ファイル名のバージョン番号は,パッケージ作成時のSubversionリビジョン番号となっています。不思議に思われるかもしれませんが,細かなバージョニングでのリリースを行わず,リビジョンをベースにある程度の修正ごとにアーカイブが作成されています。現在はrhaco1.6を随時更新しています。
また,常に修正が行われているので,開発版をSubversionリポジトリからチェックアウトして利用することもできます。
svn checkout http://rhaco.googlecode.com/svn/rhaco_1_x/trunk/ rhaco
以下では,rhacoを展開するファイルパスを「/path/to/rhaco」と表記し,「/path/to/www」が http://localhost/ でアクセスできることとして解説を進めて行きます。

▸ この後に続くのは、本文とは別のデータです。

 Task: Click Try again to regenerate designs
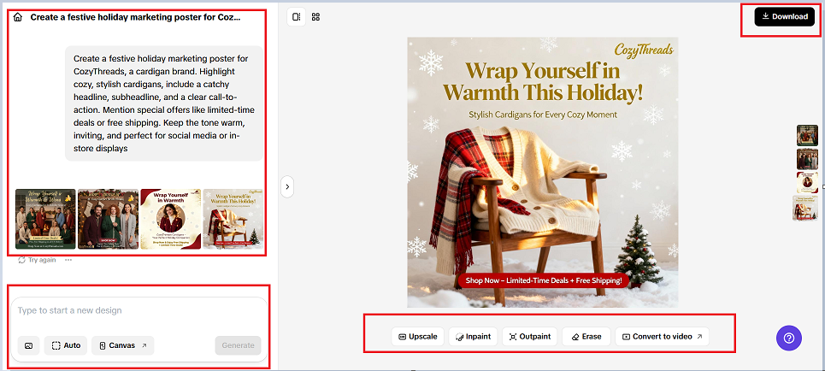click(x=37, y=260)

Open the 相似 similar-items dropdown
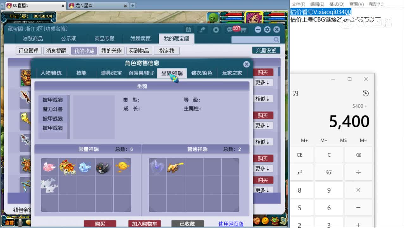[x=263, y=99]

それぞれのパスは,各自の環境にあわせて読み替えてください(※2)。
- ※2
たとえば,「/path/to/rhaco」は「/usr/share/php/rhaco」,「/path/to/www」は「/var/www/」などとなるでしょう。
フィードパーサーを使う
ライブラリの読み込み
rhacoには,XMLやHTMLを簡単に解析できるライブラリが付属しており,これを使うとPHP4/5で動作するRSSリーダーが簡単に作成できます。

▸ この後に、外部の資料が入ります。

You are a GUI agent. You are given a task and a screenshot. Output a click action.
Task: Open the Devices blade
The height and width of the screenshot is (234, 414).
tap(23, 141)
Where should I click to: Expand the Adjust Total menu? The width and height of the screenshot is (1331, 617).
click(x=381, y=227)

まずはPHPファイル /path/to/www/feed.php を作成し,その中に次のように記述してください。
<?php
require '/path/to/rhaco/Rhaco.php';
Rhaco::import('tag.feed.FeedParser');
ここでは,まず始めにrhacoの基となるRhaco.phpをインクルードし,rhaco内のライブラリFeedParserをインクルードしています。
Rhaco::import()はrhacoで使用するライブラリを読み込む関数です。Rhaco::import()を使うことで,パスを気にすることなくrhaco内のライブラリを読み込むことができ,気にしなければならないのはRhaco.phpのパスのみとすることができます。
Rhaco::import()には,ディレクトリ構造を「.」(ドット)で連結した文字列を渡します。この場合,「tag.feed.FeedParser」の実体は「/path/to/rhaco/tag/feed/FeedParser.php」に存在します。
RSSを読み込む
それでは早速,フィードパーサーで実際のRSSを読み込んでみましょう。feed.phpを次のように書き換えてください。
<?php
require '/path/to/rhaco/Rhaco.php';
Rhaco::import('tag.feed.FeedParser');
Rhaco::import('util.Logger');
$items = FeedParser::getItem('http://gihyo.jp/feed/rss1');
Logger::d($items);
FeedParser::getItemによって,$itemsには対象のフィードを解析してRssItem20オブジェクトに変換されたものの配列が入ります。Logger::dは,var_dumpとほぼ同じです。このファイルを実行すると,ダンプした結果が出力され,$itemsにフィードのデータが入っていることが確認できます。